◆ THE EXERCISE ◆
Rewrite as a numbered list the lines beginning with the line that contains "Task: Click the user" and continuing through the line that contains "Action: pos(53,168)", omitting blank lines and leaving the pictures out of your answer.

◆ DATA SUPPLIED ◆
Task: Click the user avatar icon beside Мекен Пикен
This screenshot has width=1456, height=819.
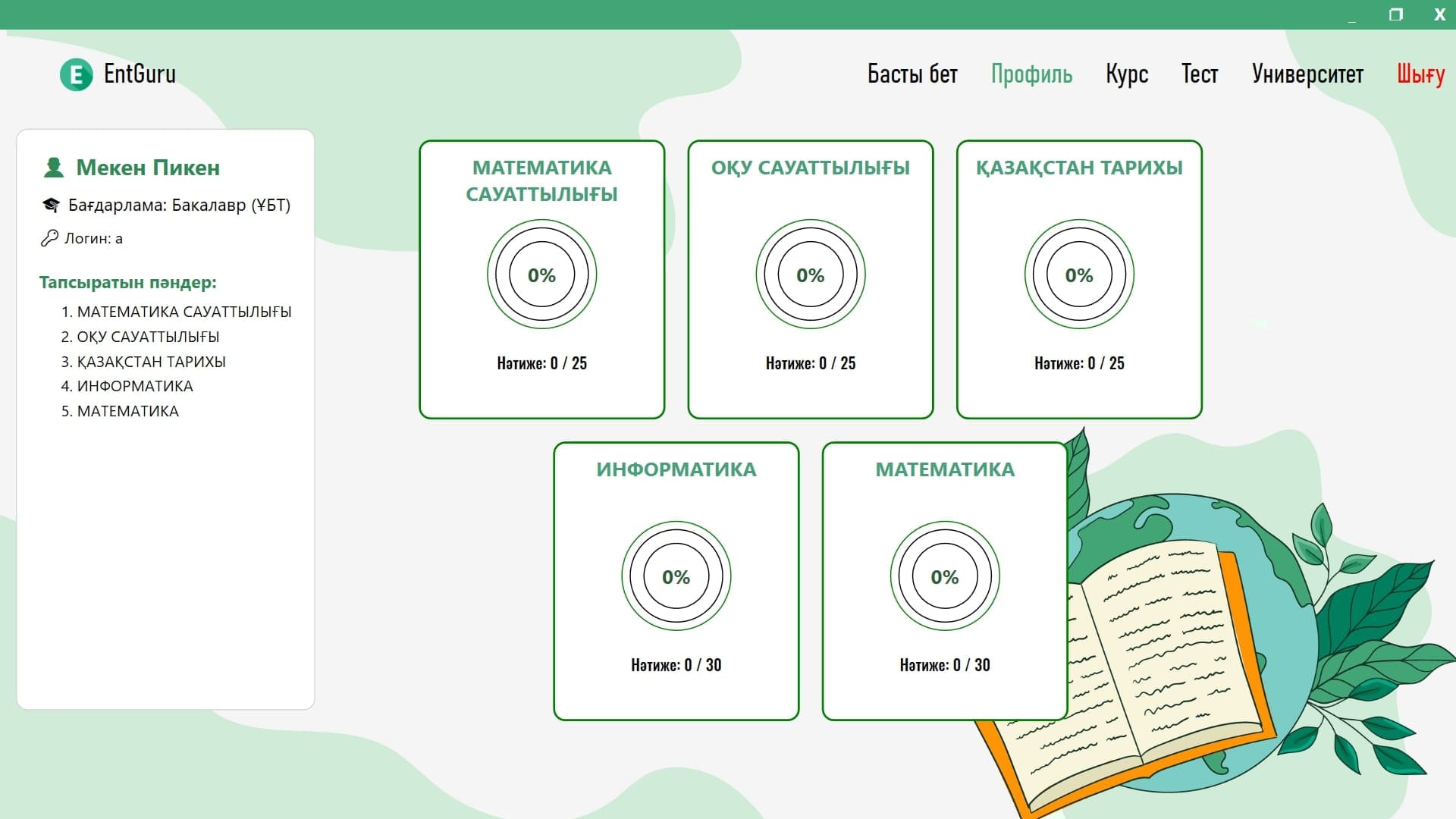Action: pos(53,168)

==

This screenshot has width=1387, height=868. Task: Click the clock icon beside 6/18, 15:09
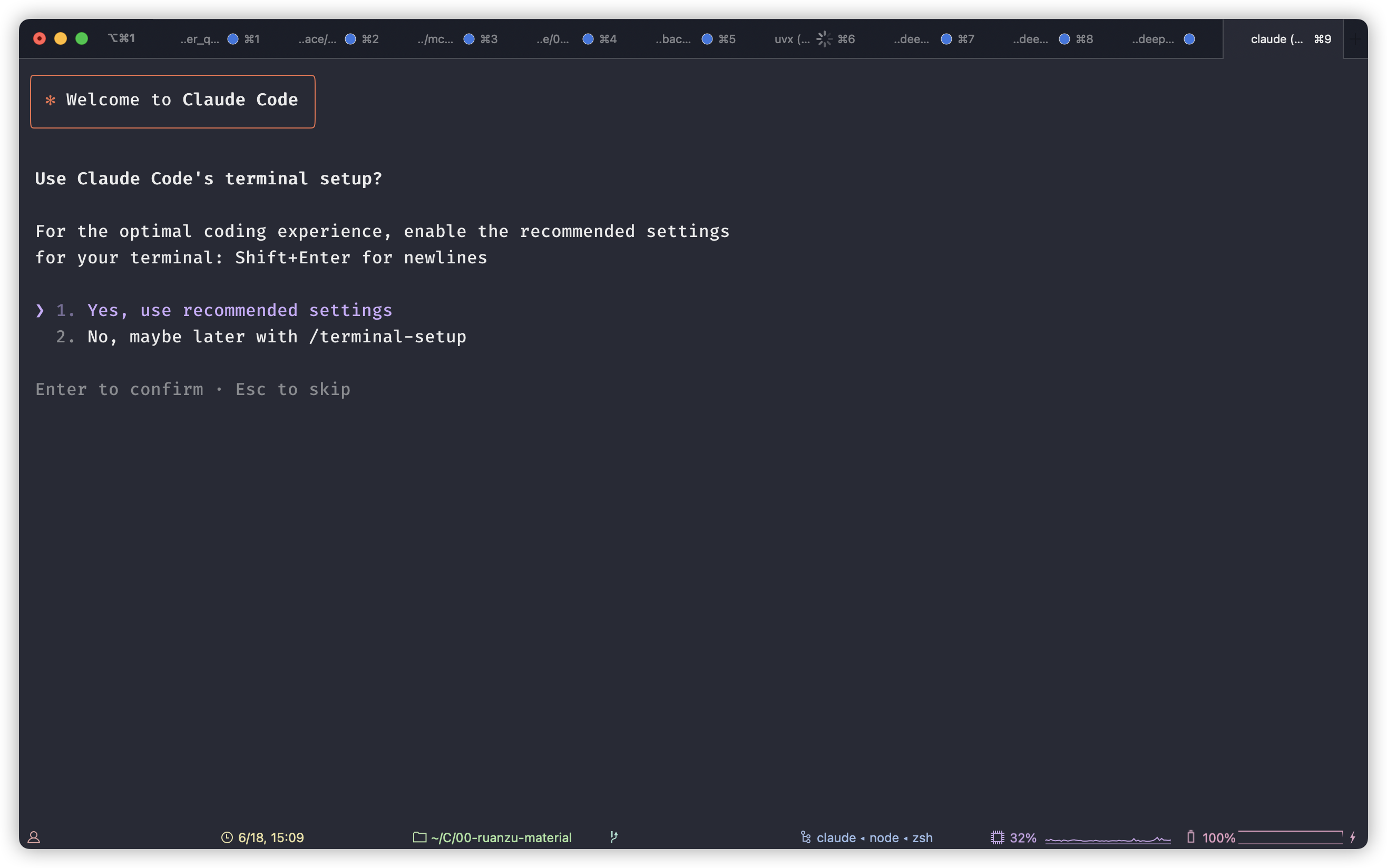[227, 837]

==

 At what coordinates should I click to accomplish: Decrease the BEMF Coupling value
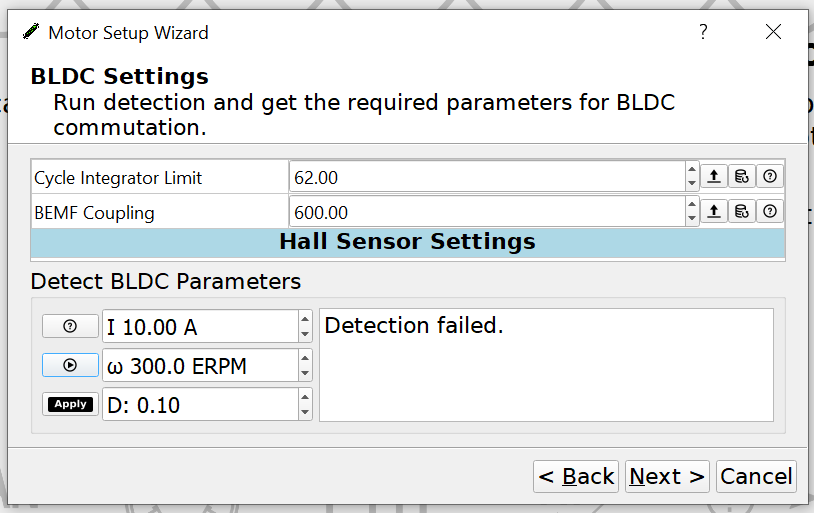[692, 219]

◆ FINISHED TASK ◆
1. Task: Click the user avatar icon beside Мекен Пикен
2. This screenshot has width=1456, height=819.
3. Action: pos(53,168)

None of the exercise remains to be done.